What are the next steps here?  Do you have perf tests against which we can 
measure this change?

Original comment by crai...@microsoft.com on 29 Sep 2014 at 3:07

GoogleCodeExporter commented 9 years ago

It was mentioned above and in another forum that perhaps a better hash function 
would solve this.  The issue stems from the combination of the hash function 
distribution AND the distribution of the sizes of the elements -- the later of 
which cannot be encoded in the hash function.  With a "perfect" hash function, 
each cache segment would have an equal number of (and let's say equal aged) 
entries.  If the entries vary in size then the cache will still be out of 
balance (size-wise) and likely never utilize the specified cache fully.  The 
more the size varies, the more the cache won't utilized RAM fully.

Original comment by crai...@microsoft.com on 30 Sep 2014 at 4:32

GoogleCodeExporter commented 9 years ago

Any update on this?  Would like to get an idea of where this is heading in 
order to take the appropriate action in ES (see 
https://github.com/elasticsearch/elasticsearch/issues/7836).

Original comment by greg.mar...@elasticsearch.com on 8 Oct 2014 at 8:18

GoogleCodeExporter commented 9 years ago

I think my concrete issue with the current version of the change is that it's 
back to allowing races: totalSegmentView() can have an inconsistent view of the 
size of the different segments.  You'd encounter this issue with LongAdder, 
too, I believe.

The current solution manages to *guarantee* that the weight cap is never 
exceeded even in a multithreaded context, and keeps each operation local to the 
specific segment it needs to access, without contending with operations on any 
other segment.  In exchange, it works poorly for a very narrow range of use 
cases like this, where the size of individual cache entries is a large fraction 
of the total weight cap, relative to the concurrencyLevel.

Written instruction A: List every date on which the cache discussion thread above records an original comment as posted.
Written instruction B: Continue the cache discussion thread above, starting right after its final sentence.

Dataset extract:

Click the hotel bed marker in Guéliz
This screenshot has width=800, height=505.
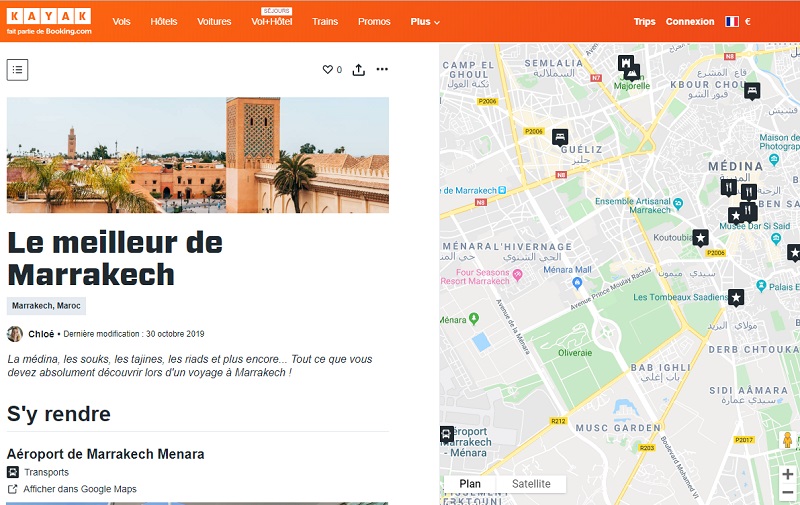tap(560, 136)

Final answer A: 29 Sep 2014, 30 Sep 2014, 8 Oct 2014

Final answer B:
To be honest, I can't see any way of maintaining these invariants while 
accomplishing something like your goal here.  If we come up with a way to 
maintain these invariants while increasing cache utilization, we can come back 
to this, but I don't think this is likely to go anywhere in the near term.

Original comment by lowas...@google.com on 13 Oct 2014 at 9:30

GoogleCodeExporter commented 9 years ago

The current solution, in fact, does NOT guarantee that the weight cap is never 
exceeded.  On cache miss the following high level steps happen in this order:

1. load new data and store into segment 
    (cf. code called from loadSync())
2. *then* check to see if segment is *over* full (while (totalWeight > 
maxSegmentWeight) { <do evict> } )
    (this is in eviceEntries())

Which means that every segment can be at 100% full and the very next load on 
any segment will cause the memory usage to exceed the segment weight and thus 
the whole cache weight.  If this happened all at the same time for many/all 
segments, each of those segments could go over at the same time and the cache 
would be over weight by the size of the data just loaded.

I believe that my proposal will result in a cache level over commit amount 
similar to the current code (not identical, but similar).  

Of course, the problem I'm trying to solve is the under commit amount.  My 
proposal dramatically improves the behavior on the under commit side.

Original comment by crai...@microsoft.com on 14 Oct 2014 at 12:13

GoogleCodeExporter commented 9 years ago

This issue has been migrated to GitHub.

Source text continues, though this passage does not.